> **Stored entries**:

----

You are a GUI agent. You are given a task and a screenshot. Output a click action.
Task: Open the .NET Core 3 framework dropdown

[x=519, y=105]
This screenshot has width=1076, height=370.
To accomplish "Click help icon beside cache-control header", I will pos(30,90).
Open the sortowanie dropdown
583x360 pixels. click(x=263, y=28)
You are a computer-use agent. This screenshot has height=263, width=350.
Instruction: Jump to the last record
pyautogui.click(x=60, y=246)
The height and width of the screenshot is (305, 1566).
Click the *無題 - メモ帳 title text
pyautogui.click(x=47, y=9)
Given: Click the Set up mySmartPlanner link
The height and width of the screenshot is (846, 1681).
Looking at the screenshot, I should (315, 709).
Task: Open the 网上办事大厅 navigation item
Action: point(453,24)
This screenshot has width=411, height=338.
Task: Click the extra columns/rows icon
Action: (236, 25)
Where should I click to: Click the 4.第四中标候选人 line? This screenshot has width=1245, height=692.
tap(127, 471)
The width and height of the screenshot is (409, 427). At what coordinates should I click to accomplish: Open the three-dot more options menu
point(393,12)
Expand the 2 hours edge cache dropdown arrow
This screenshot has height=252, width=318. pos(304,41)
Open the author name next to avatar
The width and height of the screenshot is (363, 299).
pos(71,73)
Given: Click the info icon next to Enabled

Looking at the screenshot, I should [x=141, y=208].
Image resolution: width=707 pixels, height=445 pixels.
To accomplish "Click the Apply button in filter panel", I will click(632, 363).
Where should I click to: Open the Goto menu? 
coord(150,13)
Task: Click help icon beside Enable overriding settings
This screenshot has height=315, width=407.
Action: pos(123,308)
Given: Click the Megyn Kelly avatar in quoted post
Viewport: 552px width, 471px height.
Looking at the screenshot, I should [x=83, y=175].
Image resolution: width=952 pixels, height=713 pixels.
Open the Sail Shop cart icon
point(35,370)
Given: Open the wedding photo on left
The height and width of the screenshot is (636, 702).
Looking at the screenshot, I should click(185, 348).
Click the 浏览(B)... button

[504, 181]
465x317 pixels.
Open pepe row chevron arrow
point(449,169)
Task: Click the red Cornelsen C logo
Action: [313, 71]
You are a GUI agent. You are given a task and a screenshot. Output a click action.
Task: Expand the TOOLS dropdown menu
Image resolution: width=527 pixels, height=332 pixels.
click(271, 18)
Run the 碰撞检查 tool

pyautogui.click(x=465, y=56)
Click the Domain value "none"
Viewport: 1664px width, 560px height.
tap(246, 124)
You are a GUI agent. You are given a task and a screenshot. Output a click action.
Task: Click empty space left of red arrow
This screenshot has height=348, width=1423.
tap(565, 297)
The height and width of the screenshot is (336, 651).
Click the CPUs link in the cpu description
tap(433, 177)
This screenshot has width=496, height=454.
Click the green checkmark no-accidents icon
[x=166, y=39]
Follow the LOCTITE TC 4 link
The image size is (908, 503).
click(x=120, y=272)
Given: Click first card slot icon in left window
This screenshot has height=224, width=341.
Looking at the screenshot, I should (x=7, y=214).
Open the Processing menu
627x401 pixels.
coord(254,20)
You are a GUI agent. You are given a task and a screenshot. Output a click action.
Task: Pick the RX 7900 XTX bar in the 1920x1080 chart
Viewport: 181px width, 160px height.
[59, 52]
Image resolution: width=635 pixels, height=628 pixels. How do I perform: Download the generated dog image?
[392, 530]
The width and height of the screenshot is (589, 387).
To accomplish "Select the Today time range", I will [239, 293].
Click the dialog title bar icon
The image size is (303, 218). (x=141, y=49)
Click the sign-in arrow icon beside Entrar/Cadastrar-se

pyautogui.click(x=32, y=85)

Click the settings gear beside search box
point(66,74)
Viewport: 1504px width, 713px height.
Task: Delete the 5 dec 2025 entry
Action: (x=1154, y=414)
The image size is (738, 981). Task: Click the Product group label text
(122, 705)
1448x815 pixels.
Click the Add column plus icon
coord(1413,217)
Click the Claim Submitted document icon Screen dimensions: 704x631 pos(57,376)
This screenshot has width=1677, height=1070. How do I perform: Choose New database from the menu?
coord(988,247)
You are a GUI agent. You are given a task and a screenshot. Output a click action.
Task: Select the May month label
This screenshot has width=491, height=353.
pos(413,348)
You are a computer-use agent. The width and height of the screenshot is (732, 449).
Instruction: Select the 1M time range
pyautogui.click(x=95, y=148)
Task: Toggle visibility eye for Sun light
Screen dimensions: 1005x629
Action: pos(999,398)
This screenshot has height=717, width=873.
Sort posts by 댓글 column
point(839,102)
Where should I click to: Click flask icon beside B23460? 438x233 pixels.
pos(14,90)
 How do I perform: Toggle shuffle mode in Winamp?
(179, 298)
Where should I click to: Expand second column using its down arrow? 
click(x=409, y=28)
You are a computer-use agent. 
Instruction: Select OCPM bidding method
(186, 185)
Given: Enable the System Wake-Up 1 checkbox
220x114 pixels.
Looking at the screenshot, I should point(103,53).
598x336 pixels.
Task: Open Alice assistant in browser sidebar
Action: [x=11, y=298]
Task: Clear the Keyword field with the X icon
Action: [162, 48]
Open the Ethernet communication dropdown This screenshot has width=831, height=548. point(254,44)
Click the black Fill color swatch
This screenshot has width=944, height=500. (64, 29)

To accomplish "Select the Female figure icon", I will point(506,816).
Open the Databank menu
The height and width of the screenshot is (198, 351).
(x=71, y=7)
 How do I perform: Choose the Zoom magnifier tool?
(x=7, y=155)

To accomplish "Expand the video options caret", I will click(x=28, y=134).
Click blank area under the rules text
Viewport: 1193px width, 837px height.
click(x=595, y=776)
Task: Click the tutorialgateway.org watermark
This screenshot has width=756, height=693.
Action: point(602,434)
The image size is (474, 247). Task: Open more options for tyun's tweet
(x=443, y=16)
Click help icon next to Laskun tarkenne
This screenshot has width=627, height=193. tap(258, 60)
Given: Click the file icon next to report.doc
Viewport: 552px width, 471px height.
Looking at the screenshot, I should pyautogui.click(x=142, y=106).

----

> **Work to complete**: Count every line in the data that contains the word "will", then give that count and nothing else.

> **Task solution**: 5